Türkiye 2008-2021 yılları arasında tarımsal üretimde 213 zararlı etken maddenin kullanımını yasakladı. Güngör yasaklı etken madde konusundaysa başka bir çelişkiye dikkat çekti. Pestisit üretimi yapan yerel şirketlerin yasaklanacak maddeleri önceden öğrendiğini ve bu nedenle yıl içinde getirecekleri etken maddeden 4-5 kat daha fazla getirerek stok yaptıklarını açıkladı. Güngör, şirketlerin bakanlığa ellerinde stok olduğunu söyleyip yasaklı olmasına rağmen o maddeyi üretmeye böylece devam ettiğini bakanlığın da buna göz yumduğunu aktardı. Güngör hem sınırdan gelen kaçak maddelere uygulanan cezaların hem de yasaklamaların sorunu çözmediğini ciddi bir denetim açığı olduğuna değindi.
Güngör de en çok ilaç bayisinin Antalya’da olduğunu Antalya’yı sırasıyla Manisa, Mersin, Urfa ve Adana’nın takip ettiğini belirtti. “Antalya’da 750-800 arasında ilaç bayisi var.
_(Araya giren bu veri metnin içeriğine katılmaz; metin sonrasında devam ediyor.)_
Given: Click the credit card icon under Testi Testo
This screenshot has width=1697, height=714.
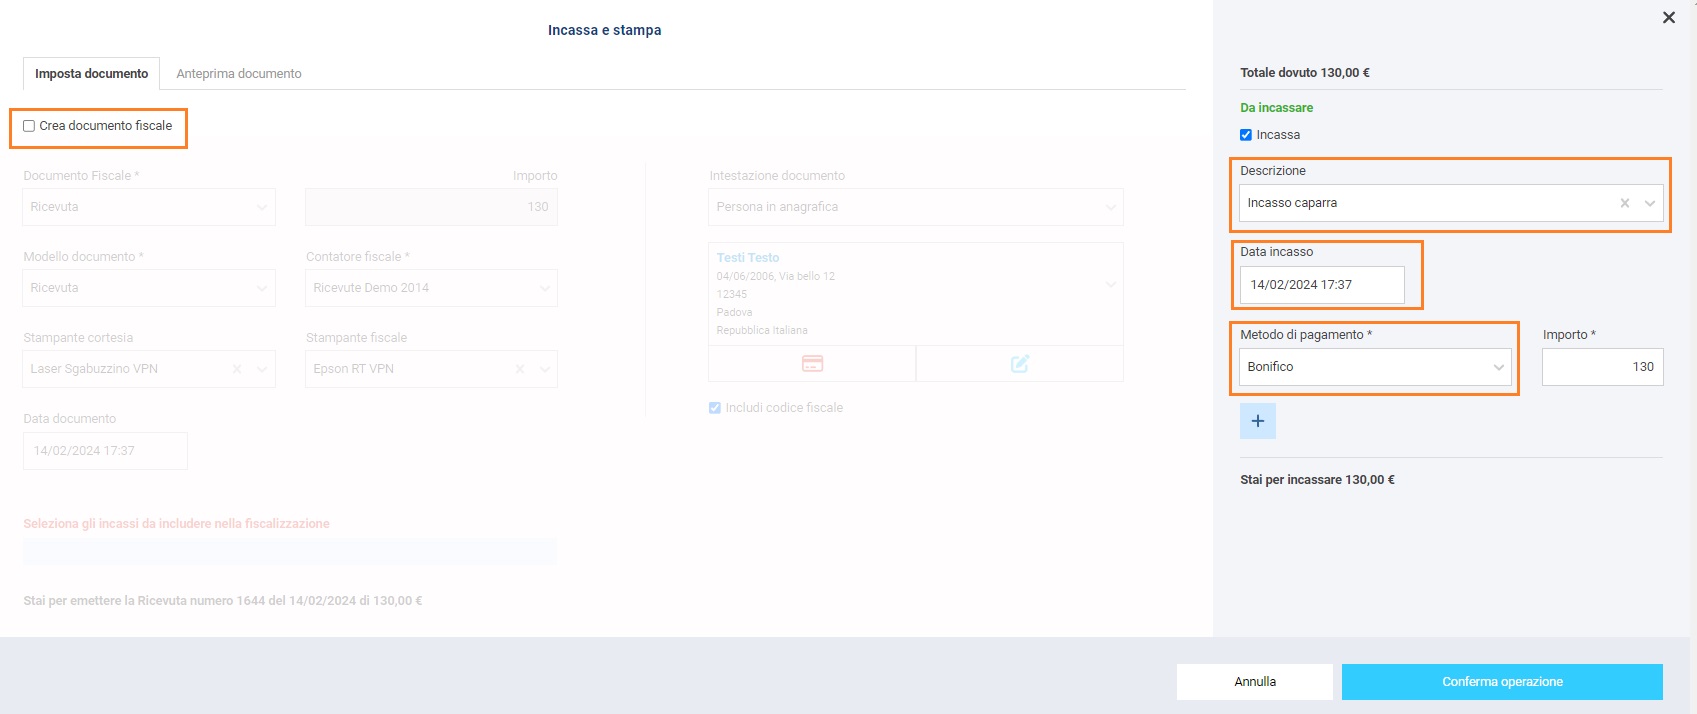Looking at the screenshot, I should point(812,364).
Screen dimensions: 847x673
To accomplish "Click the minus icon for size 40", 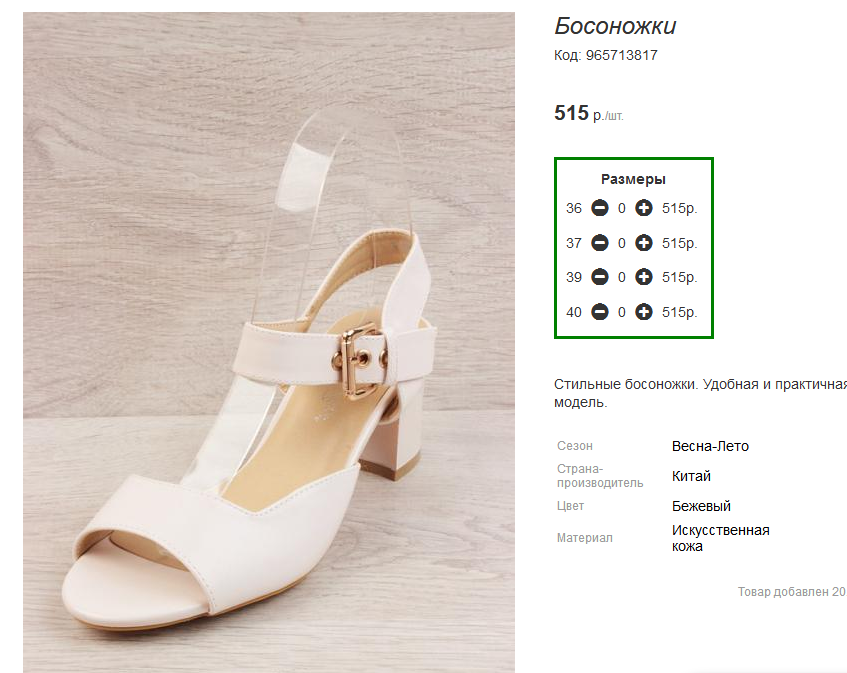I will pyautogui.click(x=600, y=312).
Normalde bir ziraat mühendisinin ruhsat alıp bakanlığın izniyle ilaç bayisi açması gerekir. Ama ülkemizde teknik yetkinliğe haiz olmayan bir çiftçi de bu bayileri açabiliyor. Bakanlığın örneğin Antalya’da sınırlı sayıda görevli birkaç ziraat mühendisi var. Bu mühendisler 800 bayiyi yılda 2 kere bile denetlemekte zorlanıyorlar” dedi.
“Ürünleri inceleyecek laboratuvarlar şart”
Güngör ciddi bir tarımsal üretim yapılıp ve ihtiyaca cevap verilebilmesi için pestisit kullanılması gerektiğini söyleyip ekledi:
“Türkiye’de ekonomik öneme sahip 75 kültür bitkisi (domates, patlıcan, narenciye vb.) var. Bu bitkileri tehdit eden tescil edilmiş toplam 600 tane zararlı, hastalık ve yabancı ot mevcut. Ülkemizde bu zararlılara, otlara ve hastalıklara karşı mücadele etmedikçe verim alamazsınız. Yabancı otları, zararlıları kontrol etmezseniz ürünler delik deşik olur. Ama çiftlerimiz teknik bilgileri bilmeden tavsiyelere uymadan bu ilaçları uyguluyorlar. Toprakta yıllar içinde ilaçlara direnç kazanan zararlıyı ortadan kaldırmak için üretici kullanması gereken ölçünün 5 katı ilaç kullanıyor. Bizler de bu ürünleri tüketmek zorunda kalıyoruz. Ülkede ürünlerdeki kalıntıları tespit edecek laboratuvarlar şart. Meyve sebze hallerinde bile bu laboratuvarlar olmalı.”